Records from a data source
________________________________________

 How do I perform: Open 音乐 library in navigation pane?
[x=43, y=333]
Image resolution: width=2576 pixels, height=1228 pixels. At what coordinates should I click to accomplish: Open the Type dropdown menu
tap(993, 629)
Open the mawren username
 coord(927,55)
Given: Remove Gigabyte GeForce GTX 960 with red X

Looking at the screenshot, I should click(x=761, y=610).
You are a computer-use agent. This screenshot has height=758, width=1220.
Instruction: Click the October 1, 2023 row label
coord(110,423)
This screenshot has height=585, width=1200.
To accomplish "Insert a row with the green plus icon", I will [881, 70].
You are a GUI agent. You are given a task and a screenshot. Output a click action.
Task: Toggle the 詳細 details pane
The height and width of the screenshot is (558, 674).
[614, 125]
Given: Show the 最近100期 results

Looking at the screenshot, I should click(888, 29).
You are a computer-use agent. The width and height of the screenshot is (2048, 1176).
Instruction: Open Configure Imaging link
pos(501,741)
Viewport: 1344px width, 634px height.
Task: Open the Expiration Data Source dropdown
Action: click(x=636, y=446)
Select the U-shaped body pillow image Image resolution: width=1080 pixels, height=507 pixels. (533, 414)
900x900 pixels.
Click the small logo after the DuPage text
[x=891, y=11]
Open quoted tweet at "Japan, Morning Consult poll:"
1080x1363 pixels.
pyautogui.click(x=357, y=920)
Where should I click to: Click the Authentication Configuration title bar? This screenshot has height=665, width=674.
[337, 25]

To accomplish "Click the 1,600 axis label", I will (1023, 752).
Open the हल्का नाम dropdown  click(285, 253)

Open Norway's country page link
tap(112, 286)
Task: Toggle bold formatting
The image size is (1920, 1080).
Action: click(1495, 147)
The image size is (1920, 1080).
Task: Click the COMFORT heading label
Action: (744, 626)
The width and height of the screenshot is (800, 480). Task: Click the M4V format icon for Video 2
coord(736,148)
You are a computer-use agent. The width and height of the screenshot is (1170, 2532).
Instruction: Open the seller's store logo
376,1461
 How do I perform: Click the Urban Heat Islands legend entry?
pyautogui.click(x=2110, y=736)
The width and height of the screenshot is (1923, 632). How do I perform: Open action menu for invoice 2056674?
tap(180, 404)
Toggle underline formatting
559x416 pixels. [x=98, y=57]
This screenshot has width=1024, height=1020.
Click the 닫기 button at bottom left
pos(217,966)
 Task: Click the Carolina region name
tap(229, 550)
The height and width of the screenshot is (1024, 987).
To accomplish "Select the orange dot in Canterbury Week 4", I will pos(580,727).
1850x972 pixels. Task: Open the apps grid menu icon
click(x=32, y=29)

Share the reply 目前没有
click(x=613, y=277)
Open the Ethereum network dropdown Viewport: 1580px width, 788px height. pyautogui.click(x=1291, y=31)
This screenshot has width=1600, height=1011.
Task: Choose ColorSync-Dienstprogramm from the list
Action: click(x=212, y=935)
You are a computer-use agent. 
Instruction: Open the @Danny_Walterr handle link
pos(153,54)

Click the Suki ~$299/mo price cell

________________________________________

What you need to do –
Duplicate every line of the records above, changing nothing.

Exercise solution –
 How do I perform: Open 音乐 library in navigation pane?
[x=43, y=333]
Image resolution: width=2576 pixels, height=1228 pixels. At what coordinates should I click to accomplish: Open the Type dropdown menu
tap(993, 629)
Open the mawren username
 coord(927,55)
Given: Remove Gigabyte GeForce GTX 960 with red X

Looking at the screenshot, I should click(x=761, y=610).
You are a computer-use agent. This screenshot has height=758, width=1220.
Instruction: Click the October 1, 2023 row label
coord(110,423)
This screenshot has height=585, width=1200.
To accomplish "Insert a row with the green plus icon", I will [881, 70].
You are a GUI agent. You are given a task and a screenshot. Output a click action.
Task: Toggle the 詳細 details pane
The height and width of the screenshot is (558, 674).
[614, 125]
Given: Show the 最近100期 results

Looking at the screenshot, I should click(888, 29).
You are a computer-use agent. The width and height of the screenshot is (2048, 1176).
Instruction: Open Configure Imaging link
pos(501,741)
Viewport: 1344px width, 634px height.
Task: Open the Expiration Data Source dropdown
Action: click(x=636, y=446)
Select the U-shaped body pillow image Image resolution: width=1080 pixels, height=507 pixels. (533, 414)
900x900 pixels.
Click the small logo after the DuPage text
[x=891, y=11]
Open quoted tweet at "Japan, Morning Consult poll:"
1080x1363 pixels.
pyautogui.click(x=357, y=920)
Where should I click to: Click the Authentication Configuration title bar? This screenshot has height=665, width=674.
[337, 25]

To accomplish "Click the 1,600 axis label", I will (1023, 752).
Open the हल्का नाम dropdown  click(285, 253)

Open Norway's country page link
tap(112, 286)
Task: Toggle bold formatting
The image size is (1920, 1080).
Action: click(1495, 147)
The image size is (1920, 1080).
Task: Click the COMFORT heading label
Action: (744, 626)
The width and height of the screenshot is (800, 480). Task: Click the M4V format icon for Video 2
coord(736,148)
You are a computer-use agent. The width and height of the screenshot is (1170, 2532).
Instruction: Open the seller's store logo
376,1461
 How do I perform: Click the Urban Heat Islands legend entry?
pyautogui.click(x=2110, y=736)
The width and height of the screenshot is (1923, 632). How do I perform: Open action menu for invoice 2056674?
tap(180, 404)
Toggle underline formatting
559x416 pixels. [x=98, y=57]
This screenshot has width=1024, height=1020.
Click the 닫기 button at bottom left
pos(217,966)
 Task: Click the Carolina region name
tap(229, 550)
The height and width of the screenshot is (1024, 987).
To accomplish "Select the orange dot in Canterbury Week 4", I will pos(580,727).
1850x972 pixels. Task: Open the apps grid menu icon
click(x=32, y=29)

Share the reply 目前没有
click(x=613, y=277)
Open the Ethereum network dropdown Viewport: 1580px width, 788px height. pyautogui.click(x=1291, y=31)
This screenshot has width=1600, height=1011.
Task: Choose ColorSync-Dienstprogramm from the list
Action: click(x=212, y=935)
You are a computer-use agent. 
Instruction: Open the @Danny_Walterr handle link
pos(153,54)

Click the Suki ~$299/mo price cell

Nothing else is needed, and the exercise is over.